[抜粋]
******

風評と闘い「醤油日本一」6回の相馬市・山形屋商店。相次ぐ大地震で傷む工場と160年来の米麹を守って続く挑戦 

寺島英弥(ローカルジャーナリスト)】「山形屋」といえば古い店構えと伝統の味噌・醤油で、福島県相馬で知らぬ人はいない醸造元だ。5代目店主の渡辺和夫さん(53)は、旧城下町で創業から160年という伝統の米麹(こうじ)を受け継ぎ、東日本大震災の被災と福島第一原発事故の風評に「日本一の品質の醤油造りを」の志で奮闘。昨秋の全国醤油品評会では、過去10年間で6回目という最高賞に輝いた。近年相次いだ震度6強の地震で醸造施設や蔵は傷み、不安も背負いながら、「相馬の復興に役立ちたい」と挑戦を続ける。 

                     

相馬名物の甘酒、日本一の醤油の店 

相馬の新年は甘酒で始まる。地元出身の筆者の感慨だ。元朝参りでにぎわう中村神社(相馬野馬追の出陣地)では、初詣客に大釜の甘酒で暖を取ってもらうのが習わしで、長年提供してきたのが山形屋。今月14日、「相馬ふるさと行事」として催された45回目の「どんと祭」でも、「濃縮した甘酒20㌔の樽を四つ、1600人分」を振舞った。火入れをした午後4時から1時間余りで、すっかりなくなったという。「飲む点滴、飲む美容液」と昨今人気の甘酒。山形屋のものは上品な甘さと深いコクが独特で、同市中村上町の店には5袋、10袋と買い求める常連さんが絶えない。 

創業から160年の山形屋と5代目の渡辺さん。失われゆく城下町の歴史を伝える貴重なたたずまいだ=2024年1月19日、相馬市中村上町 

「うちの甘酒は、創業以来の米麹の味なんです」。山形屋は前身の生糸の店から転業し、文久3(1863)年に米麹造りを本業にした。「きっかけは不明だが、米麹はより幅広い需要があったからでは」と渡辺さんは話す。そのうまさが評判を呼び、やはり江戸期から続く同県伊達市の名産品「紅葉漬」(こうようづけ・秋サケの切り身の米麹漬け)にも、「今も30㌔詰の樽を20本、毎年納めています」。 

取材の朝、紅葉漬向けの米麹出荷のトラックを見送った渡辺さんは、古い商家造りの店に戻ると、醤油を求める年配の女性客と笑顔で語り合った。愛用するという「ヤマブン本醸造特選醤油」(ヤマブンは山形屋の屋号)は、2014、15、17、18年の全国醤油品評会で最高の「農林水産大臣賞」に輝いた看板商品で、渡辺さんの人生と山形屋に大転機をつくった醤油だ。それを語るには、東日本大震災が起きた11年3月11日まで時を遡らねばならない。

******

[データ部分]
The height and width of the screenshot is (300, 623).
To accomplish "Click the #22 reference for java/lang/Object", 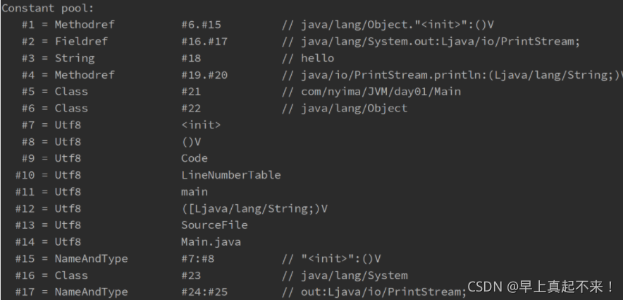I will (191, 108).
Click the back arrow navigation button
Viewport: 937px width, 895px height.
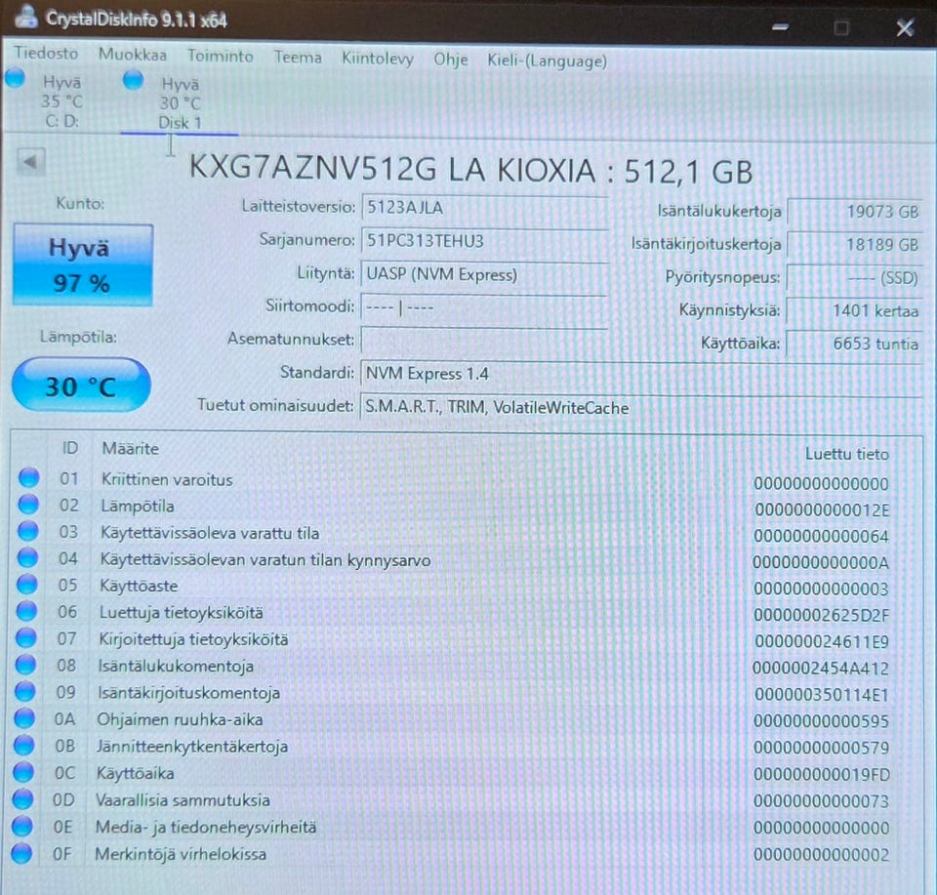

******

[記述問題]
抜粋によると、山形屋が米麹造りを本業にしたのは何年か。 一覧は抜粋の内容とは関係がない。

[出力結果]
文久3(1863)年。